Those aren't exactly phrases that scream, "I want to learn". They do tend to
be read sarcastically and indicate a lack of belief.

The solution for me was to go to a state school with a good program and work
with a financial aide officer that knew what grants were available. I took out
some loans, but they were minimum and easy to pay back (more because I traded
work-study money for a loan). Many institutions have grants with their price
only being a thank you letter to the organization giving the grant.
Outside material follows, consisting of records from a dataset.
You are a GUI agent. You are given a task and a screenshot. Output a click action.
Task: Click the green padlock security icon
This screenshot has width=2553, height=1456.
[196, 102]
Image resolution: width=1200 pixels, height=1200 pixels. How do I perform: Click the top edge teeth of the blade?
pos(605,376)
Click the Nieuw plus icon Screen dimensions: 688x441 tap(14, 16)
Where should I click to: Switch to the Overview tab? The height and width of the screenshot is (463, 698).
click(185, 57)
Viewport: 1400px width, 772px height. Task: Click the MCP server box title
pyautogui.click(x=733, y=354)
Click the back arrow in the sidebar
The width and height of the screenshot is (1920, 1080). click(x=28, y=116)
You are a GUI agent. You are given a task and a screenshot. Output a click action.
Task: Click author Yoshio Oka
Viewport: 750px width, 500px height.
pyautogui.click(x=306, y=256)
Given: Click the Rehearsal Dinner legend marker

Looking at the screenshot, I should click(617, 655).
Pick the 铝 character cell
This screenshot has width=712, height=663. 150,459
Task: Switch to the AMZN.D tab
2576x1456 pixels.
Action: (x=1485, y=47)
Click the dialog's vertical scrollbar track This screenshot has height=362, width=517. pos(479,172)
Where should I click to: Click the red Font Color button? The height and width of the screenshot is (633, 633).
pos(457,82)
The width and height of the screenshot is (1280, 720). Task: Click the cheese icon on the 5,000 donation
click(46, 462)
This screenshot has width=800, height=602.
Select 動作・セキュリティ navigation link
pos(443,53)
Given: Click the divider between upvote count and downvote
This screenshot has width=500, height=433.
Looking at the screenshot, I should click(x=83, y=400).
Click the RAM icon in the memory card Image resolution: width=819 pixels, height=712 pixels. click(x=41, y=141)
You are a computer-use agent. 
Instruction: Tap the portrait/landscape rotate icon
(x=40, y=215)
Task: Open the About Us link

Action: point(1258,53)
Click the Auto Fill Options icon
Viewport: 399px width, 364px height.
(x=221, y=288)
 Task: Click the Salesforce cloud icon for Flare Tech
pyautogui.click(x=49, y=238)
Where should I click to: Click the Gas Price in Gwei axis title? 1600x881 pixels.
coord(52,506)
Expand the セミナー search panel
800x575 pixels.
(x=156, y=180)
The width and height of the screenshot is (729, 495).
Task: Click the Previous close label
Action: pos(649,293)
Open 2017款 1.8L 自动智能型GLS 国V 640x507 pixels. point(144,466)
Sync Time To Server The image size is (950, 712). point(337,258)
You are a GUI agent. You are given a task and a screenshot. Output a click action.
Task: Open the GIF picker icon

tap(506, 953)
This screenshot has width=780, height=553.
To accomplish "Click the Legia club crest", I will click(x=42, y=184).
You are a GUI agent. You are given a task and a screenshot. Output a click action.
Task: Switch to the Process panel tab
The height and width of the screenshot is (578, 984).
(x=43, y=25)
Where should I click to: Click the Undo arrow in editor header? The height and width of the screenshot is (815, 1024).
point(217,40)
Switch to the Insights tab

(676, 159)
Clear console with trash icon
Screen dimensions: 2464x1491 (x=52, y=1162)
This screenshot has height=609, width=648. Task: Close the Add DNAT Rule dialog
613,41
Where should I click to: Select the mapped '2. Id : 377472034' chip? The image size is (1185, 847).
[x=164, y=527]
I should also point out, I received no help from my high school counselor on
applying for financial aide or scholarships. He even cost me a $2,000 per year
scholarship . With that, I would have had no loans or work-study. So, if your
high school is not actually a hinderance, there are multiple sources of income
they can help you with.

------
xiaoma
> _"The National Consumer Law Center, in a July report, said “pursuing the
> most vulnerable borrowers until they die” is inefficient and imposes
> “significant costs to taxpayers.” To help debtors avoid defaulting in the
> first place, the center advocates placing them automatically in repayment
> plans that make the payment a percentage of the borrower’s income rather
> than a certain dollar amount. Under this “income-based repayment,” which the
> Obama administration has pushed, any outstanding debt is forgiven after 20
> or 25 years."_

This sounds a lot like how it works in Australia now. Adding a minimum salary
cutoff below which the debt didn't need to be repaid would make it pretty much
the same.

------
programminggeek
What is fascinating is just how much of the US economy is debt financed. Some
of the biggest industries - education, real estate, banking, construction,
retail (via credit cards) etc. are all basically financed by huge amounts of
debt taken on by either the government or individual citizens. So in effect,
the current economy is built on the future economy's ability to pay for
itself.

It seems to me if this trend isn't reversed, the "Great Recession" is bound to
keep happening simply because people can only borrow so much.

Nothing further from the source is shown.